Having found the line containing "Uncheck the Organic Traffic checkbox" in the data below, reproduce that line and each one after it to the end, exactly, and include nothing else.

(Saved entries)

▼

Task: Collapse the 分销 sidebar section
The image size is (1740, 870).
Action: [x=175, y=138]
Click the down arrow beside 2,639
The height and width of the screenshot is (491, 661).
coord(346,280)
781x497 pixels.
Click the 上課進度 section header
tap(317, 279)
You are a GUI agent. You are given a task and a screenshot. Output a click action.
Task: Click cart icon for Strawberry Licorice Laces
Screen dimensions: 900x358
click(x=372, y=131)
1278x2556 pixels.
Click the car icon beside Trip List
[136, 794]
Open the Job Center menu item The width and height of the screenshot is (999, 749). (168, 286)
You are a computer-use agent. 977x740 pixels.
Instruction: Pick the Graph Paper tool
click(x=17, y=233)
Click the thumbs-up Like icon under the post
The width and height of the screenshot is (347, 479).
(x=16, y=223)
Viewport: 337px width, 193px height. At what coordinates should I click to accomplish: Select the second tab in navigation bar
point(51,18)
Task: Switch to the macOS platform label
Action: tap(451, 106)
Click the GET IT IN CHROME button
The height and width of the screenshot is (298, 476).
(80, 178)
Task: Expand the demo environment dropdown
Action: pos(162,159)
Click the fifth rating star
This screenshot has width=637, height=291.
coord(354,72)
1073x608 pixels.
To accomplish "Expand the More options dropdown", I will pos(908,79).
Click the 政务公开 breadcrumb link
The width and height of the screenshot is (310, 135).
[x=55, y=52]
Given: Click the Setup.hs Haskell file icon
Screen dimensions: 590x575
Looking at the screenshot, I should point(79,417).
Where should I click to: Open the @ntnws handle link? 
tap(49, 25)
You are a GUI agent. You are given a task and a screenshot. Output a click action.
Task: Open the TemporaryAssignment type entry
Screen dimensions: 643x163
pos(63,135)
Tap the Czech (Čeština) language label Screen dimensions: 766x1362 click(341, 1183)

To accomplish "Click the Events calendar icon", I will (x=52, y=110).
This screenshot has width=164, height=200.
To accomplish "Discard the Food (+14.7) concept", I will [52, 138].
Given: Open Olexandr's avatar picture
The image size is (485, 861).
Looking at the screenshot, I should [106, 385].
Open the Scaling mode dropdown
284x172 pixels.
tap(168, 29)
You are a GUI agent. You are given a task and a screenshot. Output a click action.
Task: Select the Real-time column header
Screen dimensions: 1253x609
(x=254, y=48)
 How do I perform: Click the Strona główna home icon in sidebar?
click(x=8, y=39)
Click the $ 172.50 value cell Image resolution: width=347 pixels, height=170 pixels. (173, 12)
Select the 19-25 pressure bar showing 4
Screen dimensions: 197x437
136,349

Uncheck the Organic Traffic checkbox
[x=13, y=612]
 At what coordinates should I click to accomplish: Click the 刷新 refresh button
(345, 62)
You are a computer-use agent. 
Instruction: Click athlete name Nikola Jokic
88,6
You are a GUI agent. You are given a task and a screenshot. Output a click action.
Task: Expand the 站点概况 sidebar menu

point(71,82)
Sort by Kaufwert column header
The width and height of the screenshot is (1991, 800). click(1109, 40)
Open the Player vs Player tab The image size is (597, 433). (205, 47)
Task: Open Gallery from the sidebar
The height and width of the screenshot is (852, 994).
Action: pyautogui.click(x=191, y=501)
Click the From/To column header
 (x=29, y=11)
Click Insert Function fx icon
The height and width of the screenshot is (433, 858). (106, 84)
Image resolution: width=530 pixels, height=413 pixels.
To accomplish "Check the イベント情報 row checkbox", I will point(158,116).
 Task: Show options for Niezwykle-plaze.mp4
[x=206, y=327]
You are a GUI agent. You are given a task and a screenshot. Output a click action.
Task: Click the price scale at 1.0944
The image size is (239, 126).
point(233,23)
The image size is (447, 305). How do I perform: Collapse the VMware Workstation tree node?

▲

YOUR SOLUTION:
Uncheck the Organic Traffic checkbox
[x=13, y=612]
 At what coordinates should I click to accomplish: Click the 刷新 refresh button
(345, 62)
You are a computer-use agent. 
Instruction: Click athlete name Nikola Jokic
88,6
You are a GUI agent. You are given a task and a screenshot. Output a click action.
Task: Expand the 站点概况 sidebar menu

point(71,82)
Sort by Kaufwert column header
The width and height of the screenshot is (1991, 800). click(1109, 40)
Open the Player vs Player tab The image size is (597, 433). (205, 47)
Task: Open Gallery from the sidebar
The height and width of the screenshot is (852, 994).
Action: pyautogui.click(x=191, y=501)
Click the From/To column header
 (x=29, y=11)
Click Insert Function fx icon
The height and width of the screenshot is (433, 858). (106, 84)
Image resolution: width=530 pixels, height=413 pixels.
To accomplish "Check the イベント情報 row checkbox", I will point(158,116).
 Task: Show options for Niezwykle-plaze.mp4
[x=206, y=327]
You are a GUI agent. You are given a task and a screenshot. Output a click action.
Task: Click the price scale at 1.0944
The image size is (239, 126).
point(233,23)
The image size is (447, 305). How do I perform: Collapse the VMware Workstation tree node?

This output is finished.